Silicone surfactants are copolymers formed by a silicone base (apolar part) and polyethers (polar part), usually polyethylene oxide (OE) chains and polypropylene oxide (OP) chains. OE, OP and silicone content significantly affect the function of surfactants. Also the substituent at the terminal position of the polyether (R) can influence the properties of the surfactant. Therefore, you can also influence the final properties of PU foam by playing only with the surfactant, thus meeting the different needs for different applications that we can find on the market, such as flexible foams, HR foams, rigid foams, among others.


Purpose of these additives

Surfactants act as surface tension depressants by reducing the pressure differences between bubbles of different sizes formed and therefore a better stability of the bubbles and a small average cell size are obtained. Therefore, surfactants condition the formation of fine cells, thick cells, closed cells, and open cells, and these cellular structures influence the final properties of PU foam.


Types of surfactants

Thus, two main groups of surfactants can be distinguished, foam stabilizers and cell regulators.

Foam stabilizers are surfactants used in critical PU formulations, i.e. formulations that due to the type of chemical nature of the components of polyols and / or isocyanates or due to the amounts of catalysts or water, have very little stability. In these cases a surfactant with stabilizing capacity is required, which helps in the foaming process in the expansion of the gases. We find this type of surfactant in formulations where only TDI or TDI / MDI mixtures are used, but with a high percentage of TDI.
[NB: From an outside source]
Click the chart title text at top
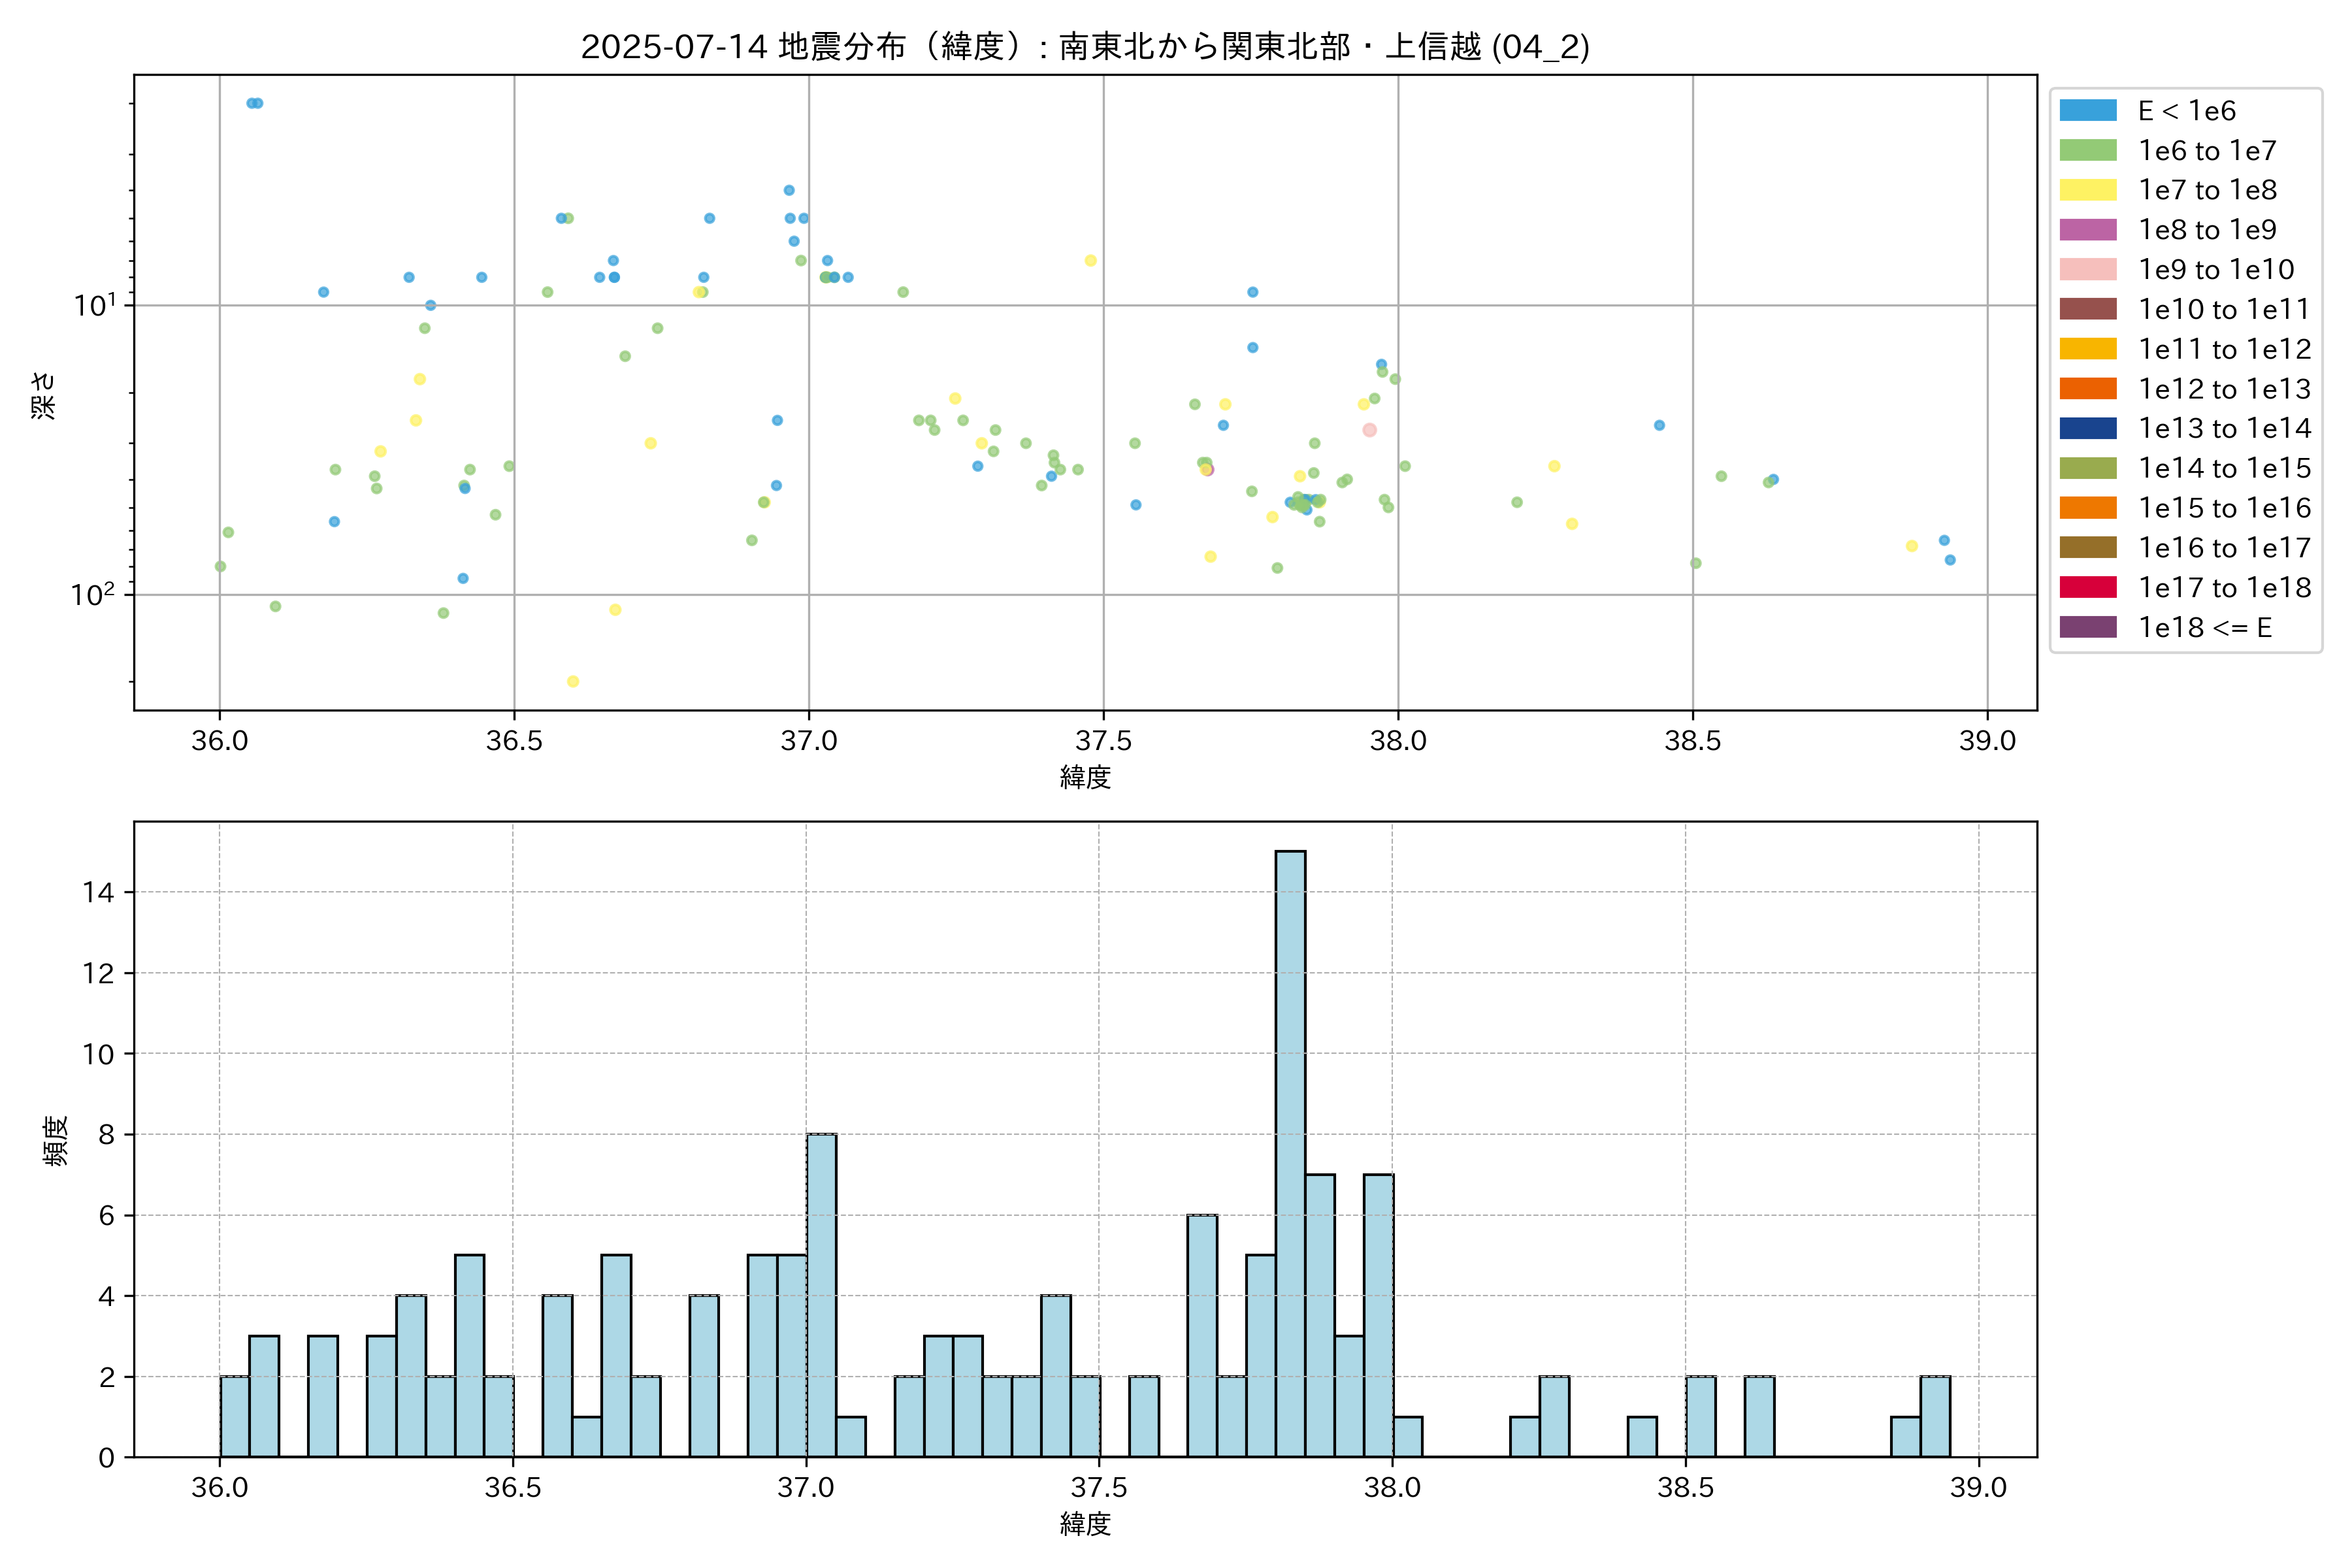This screenshot has width=2352, height=1568. click(x=1085, y=47)
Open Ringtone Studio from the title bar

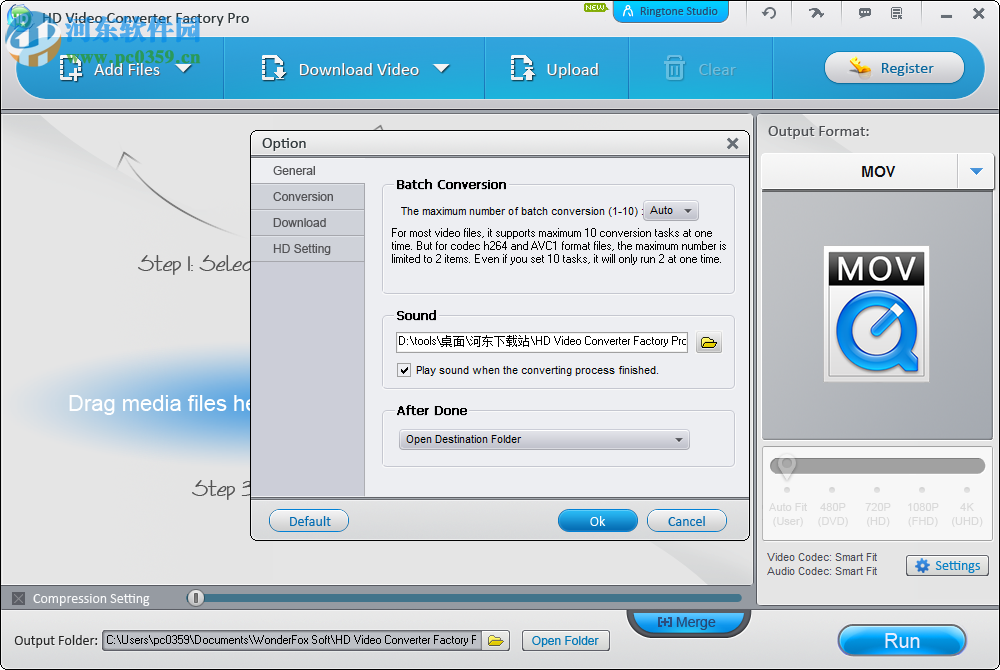tap(670, 12)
Secondly, there are cell regulators. These surfactants are primarily designed to regulate and unify the size and distribution of cells. These surfactants are aimed at PU formulations that by themselves already have a high stability, able to grow with a solid and consistent structure without collapsing, without the need for the help of a surfactant. We find this type of surfactant in formulations where only MDI or TDI / MDI mixtures are used, but with a high percentage of MDI. Cell openers are often requested on the market, which are cell regulatory surfactants that increase the size of the cell to prevent shrinkage problems.


Flexible HR PU foam

Concentrol surfactants in the STB PU-12XX range are driven by high resilience PU foam, HR. HR formulations have different needs for cell stabilization and regulatory efficiency, as we find TDI, MDI systems or mixtures of these. Therefore, a wide range of additives must be offered to meet all possible requirements. However, these systems are usually quite stable and a well-balanced foam opening is usually sought.

One of the most common requirements is low compressive strength. The optimal level of compression can be achieved with the proper selection of surfactant.

At the same time, due to the increasingly stringent legislation requirements of the automotive and mattress industry, the minimum contribution to volatile component emissions is sought.

Emissions are classified into VOC (volatile organic compounds) and FOG (fogging organic compounds). VOCs, which include VVOC (very volatile organic compounds) and VOCs, are easily released from PU foam in a closed car in the summer, when internal temperatures between 25 °C and 90 °C can be reached. FOGs are the sum of VOCs and SVOCs (semi-volatile organic compounds) that evaporate at temperatures above 90 °C.


Evolution of Concentrol’s range

Given the casuistry of the sector, in Concentrol the lines of surfactants have evolved in the following direction:


  • STB PU-12XX PF: Second line designed, free of phthalates but high in aldehydes, more directed to the European market.

For the determination of VOCs and FOGs in car interior materials, the most widely used methodology in Europe is VDA278. The VDA (Verband der Automobilindustrie in German) is the German quality management system (QMS) for the automotive industry. Within these results, we must look for those volatile components that are produced by the surfactant.


  • STB PU-12XX PFJ: Third line designed, free of phthalates with low content of aldehydes and aromatics, aimed more at the Asian market, especially China and Japan.

It should be noted that in other markets such as Asia, other methodologies are used for the analysis of VOCs. In addition, in this same market also seeks the minimum contribution of aldehyde and aromatic compounds. Thus, in recent years it has been investigated how to reduce the VOCs of silicone surfactants with a new generation of products that allow the obtaining of PU foams with emission values related to the stabilizer lower than 20ppm (for a dose of 1pphp).

For all these reasons, there are currently 3 types of products within the STB PU-12XX line, although there are no differences in performance between the PU foam.